Che cosa significa “rilancio dell’economia”, cosa nasconde il processo di reindustrializzazione dell’Europa, e perché proprio ora?
La crisi dell’economia reale nei Paesi a capitalismo avanzato, seguita alla crisi finanziaria e alla crisi (speculazione) dei debiti sovrani, è stata lasciata andare alla deriva come una nave fantasma. Eppure capitani ce n’erano – la classe dirigente politica ed economica – e ciurma ce n’è sempre in abbondanza – lavoratori, pensionati… cittadini. Si può pensare che chi stabilisce la rotta sia incapace, o sedotto dal canto delle sirene, in questo caso quelle dell’ideologia neoliberista, ma è in genere una risposta di comodo, assolutoria, perché contempla l’attenuante della stupidità che porta con sé quella della buonafede. Ed è difficile credere a quest’ultima quando si leggono le relazioni che i ‘capitani’ si scambiano ai meeting e alle riunioni internazionali.
In tutte le analisi, la ragione della crisi è individuata nella deindustrializzazione messa in atto negli ultimi vent’anni. La globalizzazione, ossia la libera circolazione di merci e capitali che ha permesso la finanziarizzazione dell’economia e la delocalizzazione della produzione nei Paesi a basso costo del lavoro, è stata servita ai cittadini accompagnata dalla tesi secondo cui la chiusura delle fabbriche nei Paesi a capitalismo avanzato rispondeva a una naturale progressione della loro economia verso una struttura di tipo terziario.
Eppure già prima della crisi le classi dirigenti conoscevano il livello di integrazione del sistema economico, e sapevano che senza il comparto manifatturiero l’economia di un Paese tracolla. Nel luglio 2007, nel rapporto “La terziarizzazione dell’economia europea: è vera deindustrializzazione?”, il Servizio studi di Intesa San Paolo evidenziava quanto “l’aumento del peso dell’occupazione nei servizi delle economie europee, Italia compresa, possa essere spiegato soprattutto con la crescita dei servizi integrati con l’industria”: comunicazione, ricerca e sviluppo, informatica, trasporti, marketing, consulenza legale, contabile ecc.

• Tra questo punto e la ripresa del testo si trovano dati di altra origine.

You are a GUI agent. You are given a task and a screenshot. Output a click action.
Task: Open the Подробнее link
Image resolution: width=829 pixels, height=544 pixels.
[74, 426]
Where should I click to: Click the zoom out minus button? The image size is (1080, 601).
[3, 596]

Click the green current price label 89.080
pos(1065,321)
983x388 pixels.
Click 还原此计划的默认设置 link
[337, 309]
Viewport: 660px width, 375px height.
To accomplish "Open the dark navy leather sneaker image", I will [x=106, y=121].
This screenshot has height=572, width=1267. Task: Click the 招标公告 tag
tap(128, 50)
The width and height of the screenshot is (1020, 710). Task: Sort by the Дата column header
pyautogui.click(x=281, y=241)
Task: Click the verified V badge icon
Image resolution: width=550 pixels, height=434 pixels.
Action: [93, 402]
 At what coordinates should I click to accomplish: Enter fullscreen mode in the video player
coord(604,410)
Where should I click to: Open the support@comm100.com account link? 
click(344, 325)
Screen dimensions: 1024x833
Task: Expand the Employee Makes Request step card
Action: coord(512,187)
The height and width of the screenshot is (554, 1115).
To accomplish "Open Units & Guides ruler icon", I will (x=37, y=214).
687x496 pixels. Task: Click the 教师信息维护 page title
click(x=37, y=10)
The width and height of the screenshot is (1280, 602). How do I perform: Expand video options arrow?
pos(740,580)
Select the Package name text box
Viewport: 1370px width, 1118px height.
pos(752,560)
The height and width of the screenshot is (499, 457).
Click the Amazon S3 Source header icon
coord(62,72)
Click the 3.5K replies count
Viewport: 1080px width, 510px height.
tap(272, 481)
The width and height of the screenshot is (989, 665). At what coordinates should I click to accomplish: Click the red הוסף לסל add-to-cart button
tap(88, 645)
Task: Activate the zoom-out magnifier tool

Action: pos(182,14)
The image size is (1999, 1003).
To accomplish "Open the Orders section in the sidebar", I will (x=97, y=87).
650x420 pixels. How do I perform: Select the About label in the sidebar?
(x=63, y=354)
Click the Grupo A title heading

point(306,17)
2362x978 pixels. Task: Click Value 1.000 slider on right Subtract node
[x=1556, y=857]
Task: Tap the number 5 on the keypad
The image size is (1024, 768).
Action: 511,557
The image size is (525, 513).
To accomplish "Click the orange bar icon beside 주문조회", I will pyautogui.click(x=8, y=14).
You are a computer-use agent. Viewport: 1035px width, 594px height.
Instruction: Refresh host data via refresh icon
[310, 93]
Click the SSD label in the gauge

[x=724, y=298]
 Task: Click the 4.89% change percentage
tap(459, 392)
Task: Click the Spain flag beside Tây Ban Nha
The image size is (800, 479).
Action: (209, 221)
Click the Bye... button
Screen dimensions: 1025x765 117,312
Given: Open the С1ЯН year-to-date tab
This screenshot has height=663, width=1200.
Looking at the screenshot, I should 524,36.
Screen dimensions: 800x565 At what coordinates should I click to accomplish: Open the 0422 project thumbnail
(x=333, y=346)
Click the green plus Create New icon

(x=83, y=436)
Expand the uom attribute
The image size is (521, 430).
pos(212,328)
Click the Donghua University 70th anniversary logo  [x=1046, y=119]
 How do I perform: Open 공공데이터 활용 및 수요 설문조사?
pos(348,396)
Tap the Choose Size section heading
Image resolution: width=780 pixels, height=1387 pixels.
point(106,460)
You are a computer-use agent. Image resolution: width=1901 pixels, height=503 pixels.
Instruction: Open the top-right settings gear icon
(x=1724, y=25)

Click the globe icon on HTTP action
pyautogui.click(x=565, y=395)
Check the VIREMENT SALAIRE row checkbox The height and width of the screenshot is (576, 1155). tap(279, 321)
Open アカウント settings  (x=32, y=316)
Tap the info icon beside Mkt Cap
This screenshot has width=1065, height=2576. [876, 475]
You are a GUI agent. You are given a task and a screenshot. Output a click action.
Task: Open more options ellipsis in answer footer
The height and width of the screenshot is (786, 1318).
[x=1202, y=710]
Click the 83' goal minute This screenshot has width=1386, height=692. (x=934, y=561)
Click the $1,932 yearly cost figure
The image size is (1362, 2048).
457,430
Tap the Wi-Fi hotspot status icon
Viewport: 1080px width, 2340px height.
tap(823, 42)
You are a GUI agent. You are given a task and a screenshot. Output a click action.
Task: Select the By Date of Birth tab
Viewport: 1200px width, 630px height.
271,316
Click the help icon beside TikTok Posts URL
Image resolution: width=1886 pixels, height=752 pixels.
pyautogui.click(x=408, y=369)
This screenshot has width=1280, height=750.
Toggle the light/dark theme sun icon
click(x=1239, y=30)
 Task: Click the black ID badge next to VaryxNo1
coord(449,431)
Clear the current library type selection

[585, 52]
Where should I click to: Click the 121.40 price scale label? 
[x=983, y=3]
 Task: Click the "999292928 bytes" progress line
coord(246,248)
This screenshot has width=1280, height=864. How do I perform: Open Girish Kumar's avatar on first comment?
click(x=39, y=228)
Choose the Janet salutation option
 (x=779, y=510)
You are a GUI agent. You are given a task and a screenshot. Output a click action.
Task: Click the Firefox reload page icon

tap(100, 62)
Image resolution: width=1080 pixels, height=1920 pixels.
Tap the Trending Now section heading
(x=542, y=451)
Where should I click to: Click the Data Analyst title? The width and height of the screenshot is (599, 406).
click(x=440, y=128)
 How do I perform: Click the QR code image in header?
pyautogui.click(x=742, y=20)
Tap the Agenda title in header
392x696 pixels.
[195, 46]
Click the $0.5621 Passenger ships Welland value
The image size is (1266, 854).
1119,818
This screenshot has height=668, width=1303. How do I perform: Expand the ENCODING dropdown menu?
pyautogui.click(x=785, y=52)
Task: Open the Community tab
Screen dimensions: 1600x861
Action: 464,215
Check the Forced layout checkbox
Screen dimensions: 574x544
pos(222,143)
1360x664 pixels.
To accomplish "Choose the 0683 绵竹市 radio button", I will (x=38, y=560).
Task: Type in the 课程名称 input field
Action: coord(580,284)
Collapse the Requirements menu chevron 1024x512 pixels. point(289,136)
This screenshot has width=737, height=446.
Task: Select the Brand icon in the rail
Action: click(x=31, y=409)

Se le fabbriche di un Paese chiudono, insomma, perché delocalizzano o perché non reggono la concorrenza a bassi prezzi delle merci prodotte in Cina, Vietnam, Bangladesh, chiudono anche le imprese di servizi che vi ruotano intorno. Segue disoccupazione, crollo dei consumi, recessione. La fotografia dell’attuale Europa.
Oggi i capitani sembrano improvvisamente essere tornati al timone e parlano di reindustrializzazione. Diciotto mesi fa, nel gennaio 2013, Confindustria scriveva nel suo “Progetto per l’Italia: crescere si può, si deve” che “il perno del rilancio è la logica industriale centrata sul manifatturiero, intorno al quale in Italia ruota tutto il sistema produttivo del made in Italy, dall’agricoltura, al turismo, ai servizi”; il 29 aprile scorso il Comitato economico e sociale europeo (Cese) segnalava nella sua relazione “Riportare le industrie nell’Ue nel quadro del processo di reindustrializzazione” di essere “convinto che, per arrestare il declino economico dell’Unione, occorra rilanciare l’industria e in particolare quella manifatturiera, punto di forza della struttura produttiva […] riportando il peso dell’industria nella formazione del Pil europeo ad almeno il 20% dal 15,1% in cui si trova ora”, e che “il manifatturiero rimane la sala macchine della crescita economica: nelle regioni dove l’industria ha aumentato il suo peso relativo il Pil è cresciuto di più. […] L’industria ha un effetto trainante importante. Si calcola che cento posti di lavoro creati in questo settore ne permettono la nascita di altrettanti in altri ambiti dell’economia”; e sempre il Cese concludeva affermando che bisogna “individuare alcuni strumenti utili per sostenere l’iniziativa […] volta alla reindustrializzazione dell’Unione europea, nel cui ambito si pone il tema del rimpatrio delle imprese che hanno trasferito altrove le loro attività”. In una parola: reshoring.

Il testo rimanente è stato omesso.